The Mystery of Chemical & Pharmaceutical Waste
(apologies to mystery solvers everywhere)
Aside from a few unlucky felines, it may very well be the defining characteristic of Homo sapiens, the distinguishing feature that sets us apart from most other living things on our fair planet. It’s the instinctual drive to, like a toddler of the species Homo sapiens hopped up on multi-grain, GMO free, naturally sweetened “Os”, continually ask “Why? Why? Why?”…and later pose the perhaps more important query, “Why not?”
And we at UHN are fortunate to be surrounded by many who have become proficient at not only asking “why”, but then answering their own questions. And while I definitely do not put myself in the same league as these question askers and answerers, I do find myself pondering the occasional mystery from time to time…which, as of late, has had me coming back to the same question: Why do things taste better when wrapped and in a tortilla?
I mean, free range anchovies are a delicacy in their own right, but slather on some tangy sauce stuff, throw in some leafy green stuff, roll in flat unleavened bread…and the whole becomes way more than the sum of the parts.
Is it the juxtaposition of dense breadiness and lighter filling where the magic happens? Could it be the wrapping itself, forcing seemingly disparate ingredients into an unexpected melange of flavours that pleasantly surprises the palate? I have to admit, I’m stumped on this one…and after (way too) much contemplation, the only thing I can come up with is that’s really just a matter of having the right things (wraps, et al) at the right time (when I’m about to eat it). Which is a really, really (really!) weak segue into the proper disposal of chemical and pharmaceutical waste…but here goes…
Like wrapped edibles, chemicals and drugs have a right place and a right time. Third party eco-certified floor detergents work better if used on the floor (right place) when cleaning (right time) as opposed to in your double-triple fair trade soypuccino (wrong place) at breakfast (wrong time). Subcutaneous delivery of nemolizumab to treat atopic dermatitis – well the right place and time is still being studied, but I’m pretty sure that nemolizumab in your mid-afternoon triple-double free range soypuccino is the wrong place and wrong time.

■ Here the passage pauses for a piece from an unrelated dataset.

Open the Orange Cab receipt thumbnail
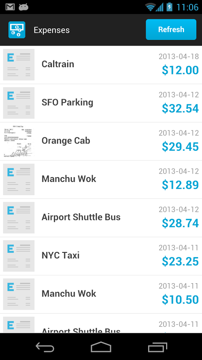The height and width of the screenshot is (360, 202). [19, 141]
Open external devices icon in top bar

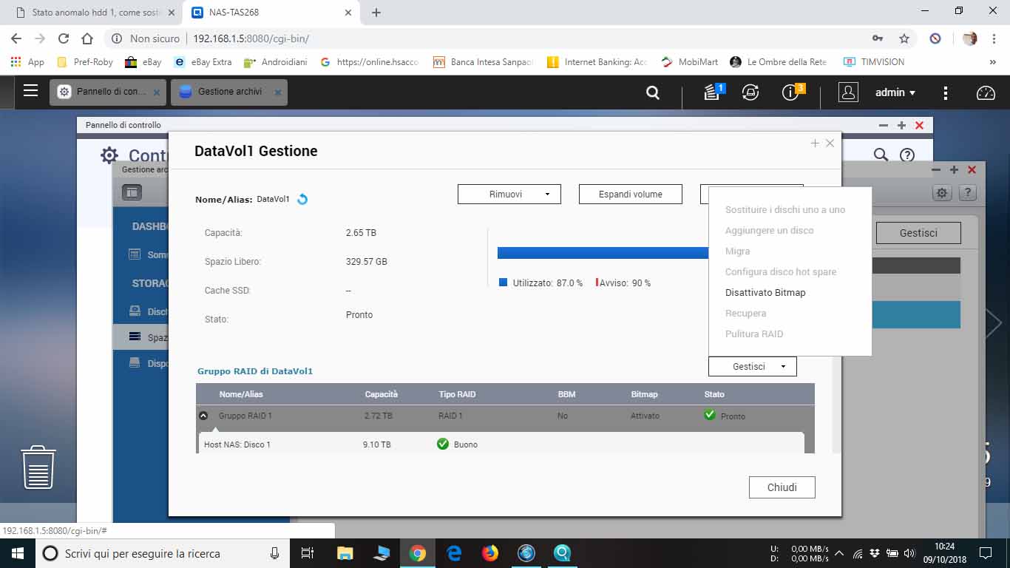pyautogui.click(x=750, y=92)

So, to help with the right place and time, we’ve developed detailed policies and procedures for the disposal of pharmaceutical waste and the disposal of chemical waste (including even more detailed policies for Research and LMP), installed these great drug disposal bins throughout our facilities and have great posters clarifying where hazardous waste should go…but because UHN is a busy place (and because links to our policies and posters will only work on computers connected to the UHN network), we at Talkin’ Trash have made things even easier by wrapping them up in…
UHN’s 3.5 Golden Rules of Chemical & Pharmaceutical Waste
- If you’re dumping it…you’re drinking it (yechh!)
- Chemical waste and pharmaceutical waste must never, ever (never!) be disposed of in red or yellow biomedical waste bins (that’s really dangerous).
- Only exception to Golden Rule #2: cytotoxic drugs and waste must be disposed of in red bags or sharps containers (of course there’s an exception).
- If you’re not sure of how or where to dispose of chemicals or pharmaceuticals…ask!